What needs to be done:
Copy out, from the entries below, each line holding the string "time".

Information supplied:
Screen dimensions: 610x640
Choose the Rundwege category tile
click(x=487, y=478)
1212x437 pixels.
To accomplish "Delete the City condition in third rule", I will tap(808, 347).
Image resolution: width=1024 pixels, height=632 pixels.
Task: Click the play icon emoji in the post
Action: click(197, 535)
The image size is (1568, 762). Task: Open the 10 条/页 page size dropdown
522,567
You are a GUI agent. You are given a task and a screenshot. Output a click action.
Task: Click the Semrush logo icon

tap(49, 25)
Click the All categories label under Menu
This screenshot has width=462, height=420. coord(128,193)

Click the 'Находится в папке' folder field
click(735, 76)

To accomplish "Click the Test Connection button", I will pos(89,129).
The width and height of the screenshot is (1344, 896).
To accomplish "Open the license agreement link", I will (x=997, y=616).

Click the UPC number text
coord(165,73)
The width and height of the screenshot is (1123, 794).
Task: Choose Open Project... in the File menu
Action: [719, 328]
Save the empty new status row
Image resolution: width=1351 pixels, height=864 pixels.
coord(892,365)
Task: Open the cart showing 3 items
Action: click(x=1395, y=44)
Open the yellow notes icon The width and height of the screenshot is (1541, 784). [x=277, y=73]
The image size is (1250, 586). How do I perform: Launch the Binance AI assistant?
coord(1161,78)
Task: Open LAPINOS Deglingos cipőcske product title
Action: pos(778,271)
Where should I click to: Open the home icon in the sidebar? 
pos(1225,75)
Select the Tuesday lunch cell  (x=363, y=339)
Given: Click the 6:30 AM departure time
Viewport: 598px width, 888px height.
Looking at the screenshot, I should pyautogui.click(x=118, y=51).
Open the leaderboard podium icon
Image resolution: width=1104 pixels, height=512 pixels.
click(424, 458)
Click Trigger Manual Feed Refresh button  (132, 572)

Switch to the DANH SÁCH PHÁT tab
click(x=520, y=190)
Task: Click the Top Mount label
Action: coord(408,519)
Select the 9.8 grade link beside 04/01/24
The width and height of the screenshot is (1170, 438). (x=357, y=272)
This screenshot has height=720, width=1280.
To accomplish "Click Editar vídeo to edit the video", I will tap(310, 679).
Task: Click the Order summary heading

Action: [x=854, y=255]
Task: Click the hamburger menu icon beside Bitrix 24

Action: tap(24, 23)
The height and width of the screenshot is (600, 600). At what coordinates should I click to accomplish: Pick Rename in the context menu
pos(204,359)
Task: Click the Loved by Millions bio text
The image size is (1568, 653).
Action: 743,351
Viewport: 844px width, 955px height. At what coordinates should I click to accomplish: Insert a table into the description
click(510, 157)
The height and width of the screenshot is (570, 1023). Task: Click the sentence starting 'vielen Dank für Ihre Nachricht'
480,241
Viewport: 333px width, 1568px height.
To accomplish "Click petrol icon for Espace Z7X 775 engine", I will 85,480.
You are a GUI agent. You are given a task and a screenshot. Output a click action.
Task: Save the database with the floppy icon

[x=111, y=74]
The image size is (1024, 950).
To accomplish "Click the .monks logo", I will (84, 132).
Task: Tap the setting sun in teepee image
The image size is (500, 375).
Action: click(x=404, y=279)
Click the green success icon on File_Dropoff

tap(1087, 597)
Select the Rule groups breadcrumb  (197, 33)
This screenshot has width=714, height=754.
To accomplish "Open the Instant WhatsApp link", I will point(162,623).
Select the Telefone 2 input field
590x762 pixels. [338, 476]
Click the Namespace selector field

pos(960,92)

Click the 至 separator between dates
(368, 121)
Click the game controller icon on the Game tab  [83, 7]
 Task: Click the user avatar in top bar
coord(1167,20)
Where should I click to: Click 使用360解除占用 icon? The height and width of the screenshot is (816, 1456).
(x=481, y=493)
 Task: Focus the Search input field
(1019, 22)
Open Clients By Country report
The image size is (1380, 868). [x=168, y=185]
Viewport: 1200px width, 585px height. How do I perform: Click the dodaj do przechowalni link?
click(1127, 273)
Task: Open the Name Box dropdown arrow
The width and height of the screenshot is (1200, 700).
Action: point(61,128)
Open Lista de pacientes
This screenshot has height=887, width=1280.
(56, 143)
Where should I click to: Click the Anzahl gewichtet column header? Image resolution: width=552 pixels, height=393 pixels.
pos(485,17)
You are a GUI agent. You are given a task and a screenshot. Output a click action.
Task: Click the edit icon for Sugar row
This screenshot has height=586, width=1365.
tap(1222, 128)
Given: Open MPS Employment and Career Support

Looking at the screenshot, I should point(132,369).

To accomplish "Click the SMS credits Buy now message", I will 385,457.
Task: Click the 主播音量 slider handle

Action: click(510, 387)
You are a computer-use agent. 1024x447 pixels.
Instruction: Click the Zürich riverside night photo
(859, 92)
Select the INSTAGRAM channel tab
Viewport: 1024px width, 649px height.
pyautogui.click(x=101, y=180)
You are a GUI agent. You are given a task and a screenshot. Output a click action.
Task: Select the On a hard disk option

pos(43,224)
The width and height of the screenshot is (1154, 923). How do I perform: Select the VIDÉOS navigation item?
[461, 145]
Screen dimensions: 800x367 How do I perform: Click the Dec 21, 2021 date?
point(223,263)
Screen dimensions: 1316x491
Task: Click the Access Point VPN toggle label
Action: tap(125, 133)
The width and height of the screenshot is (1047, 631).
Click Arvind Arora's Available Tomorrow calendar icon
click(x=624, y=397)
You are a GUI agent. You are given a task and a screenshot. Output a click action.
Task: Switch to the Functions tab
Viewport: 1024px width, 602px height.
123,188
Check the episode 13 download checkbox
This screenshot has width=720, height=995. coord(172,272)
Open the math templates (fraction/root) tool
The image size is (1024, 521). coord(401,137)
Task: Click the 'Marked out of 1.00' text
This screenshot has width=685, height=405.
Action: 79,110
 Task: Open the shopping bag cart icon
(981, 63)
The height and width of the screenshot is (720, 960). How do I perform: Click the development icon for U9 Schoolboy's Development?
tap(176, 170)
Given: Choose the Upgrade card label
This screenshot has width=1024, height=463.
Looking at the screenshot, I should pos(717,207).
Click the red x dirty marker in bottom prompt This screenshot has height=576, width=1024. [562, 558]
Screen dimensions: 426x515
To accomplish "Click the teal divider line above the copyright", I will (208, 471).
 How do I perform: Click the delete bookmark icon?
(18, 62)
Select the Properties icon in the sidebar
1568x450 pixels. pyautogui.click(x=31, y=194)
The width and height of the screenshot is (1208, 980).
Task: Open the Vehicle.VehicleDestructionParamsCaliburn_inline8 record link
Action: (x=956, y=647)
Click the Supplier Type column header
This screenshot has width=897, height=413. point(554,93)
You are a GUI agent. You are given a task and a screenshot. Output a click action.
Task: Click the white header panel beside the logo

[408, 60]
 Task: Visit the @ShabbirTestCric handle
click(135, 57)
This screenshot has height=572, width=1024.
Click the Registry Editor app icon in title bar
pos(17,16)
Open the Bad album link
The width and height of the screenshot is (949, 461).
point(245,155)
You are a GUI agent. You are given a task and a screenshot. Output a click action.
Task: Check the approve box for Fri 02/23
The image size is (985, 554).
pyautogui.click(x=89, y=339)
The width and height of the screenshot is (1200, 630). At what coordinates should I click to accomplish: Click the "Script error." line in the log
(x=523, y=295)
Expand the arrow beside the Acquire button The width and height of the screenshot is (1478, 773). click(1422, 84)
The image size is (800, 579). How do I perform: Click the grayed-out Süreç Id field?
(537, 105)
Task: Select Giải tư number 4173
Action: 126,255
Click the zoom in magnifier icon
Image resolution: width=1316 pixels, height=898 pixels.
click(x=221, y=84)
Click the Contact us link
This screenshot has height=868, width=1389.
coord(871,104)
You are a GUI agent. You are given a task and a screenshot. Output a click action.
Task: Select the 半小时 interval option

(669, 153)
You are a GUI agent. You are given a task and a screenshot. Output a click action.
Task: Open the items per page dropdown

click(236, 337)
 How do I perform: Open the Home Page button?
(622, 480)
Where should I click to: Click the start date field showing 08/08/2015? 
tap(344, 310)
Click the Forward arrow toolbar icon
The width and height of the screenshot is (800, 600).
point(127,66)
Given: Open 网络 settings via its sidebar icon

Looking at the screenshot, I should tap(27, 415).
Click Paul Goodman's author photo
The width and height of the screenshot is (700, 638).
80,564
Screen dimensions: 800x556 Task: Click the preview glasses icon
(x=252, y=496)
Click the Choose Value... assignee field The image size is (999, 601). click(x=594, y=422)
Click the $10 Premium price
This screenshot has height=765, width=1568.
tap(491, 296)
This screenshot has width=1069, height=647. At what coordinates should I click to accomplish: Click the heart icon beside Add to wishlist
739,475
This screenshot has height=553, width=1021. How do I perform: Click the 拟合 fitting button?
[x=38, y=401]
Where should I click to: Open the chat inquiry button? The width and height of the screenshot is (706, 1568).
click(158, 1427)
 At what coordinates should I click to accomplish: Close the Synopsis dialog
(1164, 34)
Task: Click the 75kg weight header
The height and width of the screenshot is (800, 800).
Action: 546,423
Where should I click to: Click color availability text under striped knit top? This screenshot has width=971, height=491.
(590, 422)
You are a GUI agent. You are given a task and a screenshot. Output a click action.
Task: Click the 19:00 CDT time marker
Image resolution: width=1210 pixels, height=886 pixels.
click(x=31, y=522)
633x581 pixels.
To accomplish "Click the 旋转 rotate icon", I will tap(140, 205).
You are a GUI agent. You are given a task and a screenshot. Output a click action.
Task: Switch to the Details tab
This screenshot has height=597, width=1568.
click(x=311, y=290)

Your solution:
Given: Click the 6:30 AM departure time
Task: Click the 19:00 CDT time marker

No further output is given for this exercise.